Telo drew his gun. But already Ubrecht was on him and Ubrecht had seventy pounds and six inches on him. Telo found himself tossed up against the wall, the gun pulled from his hands.
​"You listen to us, you son of a bitch," said Ubrecht, whose halitosis made Telo's eyes go wide. "You want us to go home? I don't have any home to go back to. There ain't nothing for me back in the villages. I got nobody left. Your army made us into the toughest, roughest, most uncivilized bastards human beings can make. You wanted that. You did that to us. You made us what we are and you made us to kill. You took a bunch of scoundrels, most of whom had been killing other men since before the war got started and you told us if we volunteered for the most dangerous missions, you’d make something out of us. You beat us until there wasn’t no peace nor mercy in us and you sent us out here to live off rehydrated beans and recycled air in a frozen hell. Then you just expect us to go home now and go live normal lives? What's wrong with you?"
"Private," said the captain with tight jaw, "I came here to give you the courtesy of letting you know the war was over. I will be on my ship heading home in fifteen minutes. Your transport comes this afternoon. If you don't want to starve to death on this rock, you'll get on that transport." He looked around at the men clustered watching him. "Hell," he said. "You think I don't think the same way you do? This was all a crock and if you ask me the war'll be back on in a year. Maybe you can spend that year resting and getting ready, or maybe you can spend it drinking and whoring. I could care less. But what you are going to do is you are going to release me, and then you are going to get on that transport when it comes. Is that understood? I could have each of you executed for assaulting an officer. But it is my intention to leave here and never discuss what transpired. I will give my recommendation that each of you be awarded medals and honorably discharged to go on your way. Is that understood?"
"Yes sir."
"Good. Now, what are you going to do?"
Ubrecht released him. "I apologize, sir," he said.
"Don't bother."
"I guess I'll go back and join the militias. I came out of them when I joined. They'll keep fighting the war."

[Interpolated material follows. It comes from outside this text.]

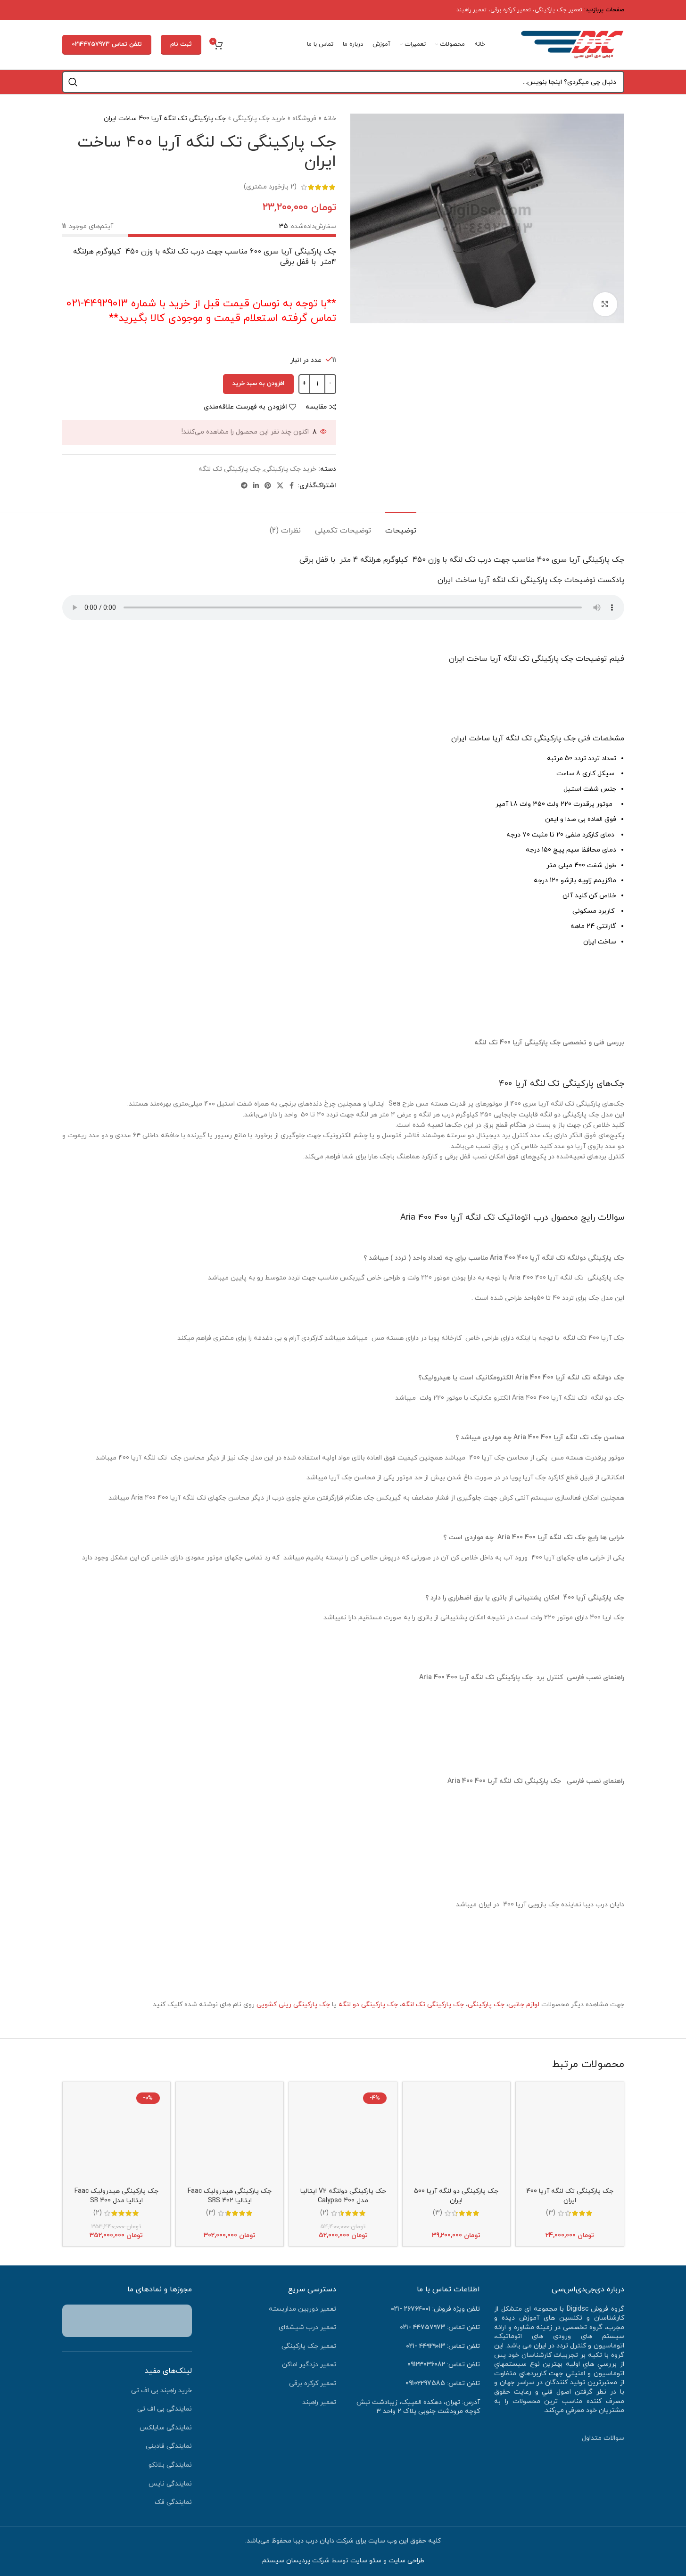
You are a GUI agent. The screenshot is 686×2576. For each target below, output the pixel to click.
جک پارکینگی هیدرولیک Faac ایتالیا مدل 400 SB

"Your government has said that any militia activity violates the terms of the armistice and will not be protected. If you are caught by the Kirks, your government will not help you."
"Officially," laughed Ubrecht. "S'exactly the way it was before."
"Well, then," said the captain. "I have said what I came to say and I will now be on my way. Gentlemen." He saluted them, and they returned it more or less. Then he turned on his heels and marched out to his ship, sat down in the pilot's chair, undocked from the station, rocketed up out of the asteroid belt, and jumped out of the system.